Dann, wenn du nichts mehr zu sagen hast, akzeptiere dies und verlängere nicht künstlich deinen Produktkanal. Denk in diesem Zusammenhang an den zutreffenden Spruch „Schuster bleib bei deinen Leisten.“.  Der Kunde muss jederzeit wissen und verstehen können, wofür du stehst und was er bei dir bekommt und was eben nicht.

Wie gestalte ich einen Marketingplan?

Die ausführliche Beschreibung sowie die Umsetzung würde an dieser Stelle zu weit führen. Kurz, der Marketingplan beinhaltet alle Marketingmaßnahmen des Jahres oder des Halbjahres mit exakten Inhalten, Medien und Deadlines. Alles sollte in der Übersicht gut aufeinander abgestimmt sein und am Ende natürlich Sinn machen. Achte drauf, dass du entsprechend deiner Branche die richtigen Inhalte zur richtigen Zeit spielst, die richtigen Kanäle Zielgruppen-gerecht auswählst und vielleicht dich nicht nur auf wenige Aktionen fokussierst, sondern dich etwas breiter und diversifizierter aufstellst.

Es gibt nicht den einen Königsweg und wenn er doch irgendwo existiert, lass dir gesagt sein, er wird nur für eine bestimmte Zeit funktionieren. Dafür ist das Marketing mittlerweile zu schnelllebig geworden als das es Evergreen-Lösungen gibt. Vielleicht nutzt du noch nicht das Email-Marketing oder nur zu 10%, vielleicht hast du dich zuletzt zu stark auf Social Media-Marketing gestürzt und stellst fest, dass dies nicht mehr so funktioniert wie früher.

Evtl. macht es Sinn, wieder mehr Artikel zu schreiben aus deinem Fachgebiet und diese zu veröffentlichen. Vielleicht, wenn du regional aufgestellt bist, nutzt du auch wieder mal die guten alten Handzettel oder Flyer? Sei kreativ, denn Kreativität ist mehr und mehr gefordert im Marketing. 

Welche Trends gibt es im Marketing?

Ich weiß nicht, ob dies allgemeine Trends oder eher meine persönliche Wunschvorstellungen sind. Sicherlich ist in den vergangenen Jahren das Werben auf Facebook sehr stark genutzt worden und hier und da auch übertrieben worden. Keine Session ohne Werbeeinblendung. Klar, so läuft es. Wenige ist mehr.

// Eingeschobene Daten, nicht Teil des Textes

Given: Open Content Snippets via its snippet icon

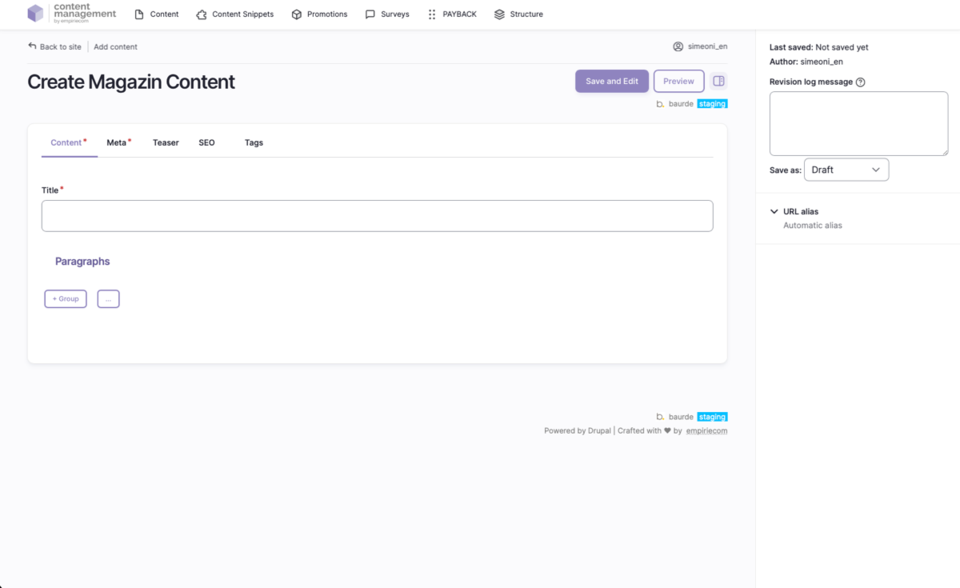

Und bitte keine Dauerbeschallung in Form von Retargeting Ads, die du deinen Nichtkäufern jeden Tag ohne Ende wieder vor Augen führst. Dies wirkt in meinen Augen eher kontra-produktiv. Am Ende ist die Zielperson nur noch genervt von dir und einem Angebot und deaboniert dich auf allen Kanälen. Ein wichtiger Punkt ist das „leiser ist das neue laut“, denn wir Marketer haben schon an vielen Stellen die Menschen da draußen mit übertriebenen Aufmerksamkeit erregenden Wordings abgestumpft.

Aufmerksamkeit und Wahrnehmung ist die Währung gerade im Marketing, doch sie darf nicht missbraucht werden. Also schau, dass du dir ein paar mehr Gedanken machst, bevor du die nächste Werbung platzierst. Steckt hinter deinem Angebot wirklich mehr als laute Werbung?

Dies sind nur ein paar Gedanken zur aktuellen Situation zu Beginn des Jahres und zu möglichen Trends und Entwicklungen in diesem Jahr. Ich freue mich, wenn ich dich mit dem einen oder anderen Punkt etwas inspirieren konnte. Dies Gedanken sind natürlich nur ein sehr kleiner Ausschnitt dessen, mit was du dich beschäftigen solltest. Ich wünsche dir viel Spaß damit und weiterhin sehr viel Erfolg in deinem Business.

Lass uns ein grandioses Marketingjahr 2020 haben.